Your AI Coding Assistant Is Blind. Here’s the Fix.

You’ve been there. You type out a perfect prompt explaining that the button is three pixels off, that the layout breaks at 768px, that the hover state is invisible. Your AI assistant nods politely and generates code that still doesn’t fix it. Why? Because it’s blind.

We’ve spent years obsessing over making AI write better code. Larger context windows. Smarter reasoning. More tokens. But the dirty secret of every AI coding tool — Claude Code, Copilot, Cursor — is that they operate in a sensory vacuum. They can read your codebase, but they cannot see the page they’re building.

That changes today.

Peek-CLI is an open-source tool that lets Claude Code see the browser — literally. It captures screenshots, inspects live DOM state, and feeds the visual runtime back into the AI’s context. No more “imagine the layout” or “guess why this margin collapsed.” The AI sees what you see.

The biggest bottleneck in AI-assisted development isn’t code generation — it’s perception.

I’ve spent the last month debugging a CSS grid issue that only appeared at 800px viewport width. Every time I described it to Claude, it would suggest a fix that worked in theory but broke something else in practice. Turns out, the problem wasn’t my code — it was that the AI couldn’t see the floating sidebar overlapping the main content because the tooltip triggered a resize event. A human would catch that instantly. Claude, blind, needed seven rounds of back-and-forth.

With Peek-CLI, you hand the AI a real-time visual state. You say, “Look at this page now.” It sees the overlapping sidebar. It sees the weird 2px gap on hover. It sees the responsive collapse at 480px. The debugging loop shrinks from minutes to seconds.

This isn’t a theoretical future. This is a CLI command that works today.

Here’s how simple it is: you run a background service that connects to your browser via CDP (Chrome DevTools Protocol). Peek-CLI strips out the noise — only the rendered state, the computed styles, the accessibility tree, and a screenshot if you want. It packages that into a structured observation that Claude can consume. The AI doesn’t need a big vision model; it just needs the right data.

Yes, there are tradeoffs. You lose some abstraction — Peek-CLI is opinionated about what the AI should “see.” But that’s the point. We’ve been drowning in abstraction, pretending that larger context windows would make up for the fact that AI can’t look at a live page. Neutrality is death. Peek-CLI picks a side: the AI should see your browser, not just your code.
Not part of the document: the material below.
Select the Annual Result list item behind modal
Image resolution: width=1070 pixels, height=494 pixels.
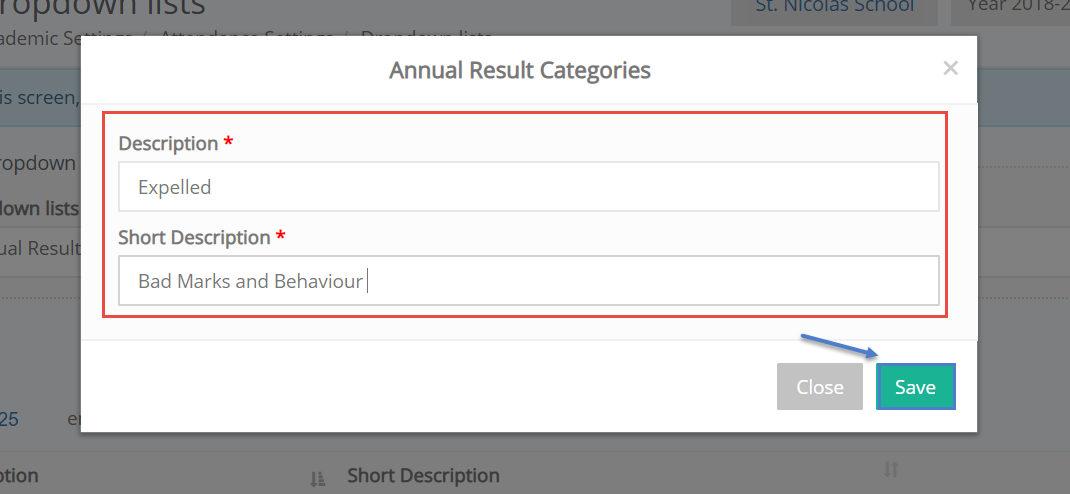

If you’ve ever spent thirty minutes explaining a layout bug to an AI that can’t see it, you know the frustration. Peek-CLI gives you back control. It turns the browser into a first-class sensor for your AI assistant. No more blind coding.

Try it. Run `peek` in your terminal. Watch Claude finally see what you’ve been looking at all along.

FAQ

Q: Does this work with any AI coding assistant, or only Claude Code?

A: Right now, Peek-CLI is tailored for Claude Code because of its structured observation format. But the underlying browser sensor layer is tool-agnostic — you could adapt it for Copilot or Cursor with some engineering. The core idea of feeding live DOM state into an AI works regardless of the assistant.

Q: What's the practical implication for my daily workflow?

A: You stop writing 'imagine the page looks like X' prompts. Instead, you capture the actual rendered state and inject it into the AI's context. Layout bugs, responsive breakpoints, hover animations — the AI sees them in real time. Expect to cut debugging time by at least half for visual issues.

Q: Isn't this just a crutch? Shouldn't AI learn to reason about code without relying on visual snapshots?

A: That's the ideal endgame, but today's AI models are fundamentally text-based. They reason through code, not pixels. Telling them to 'imagine the page' is like asking a novelist to describe a photograph they've never seen. Peek-CLI bridges a real gap now, while we wait for true multi-modal models that can render and self-correct. Pragmatism beats purity.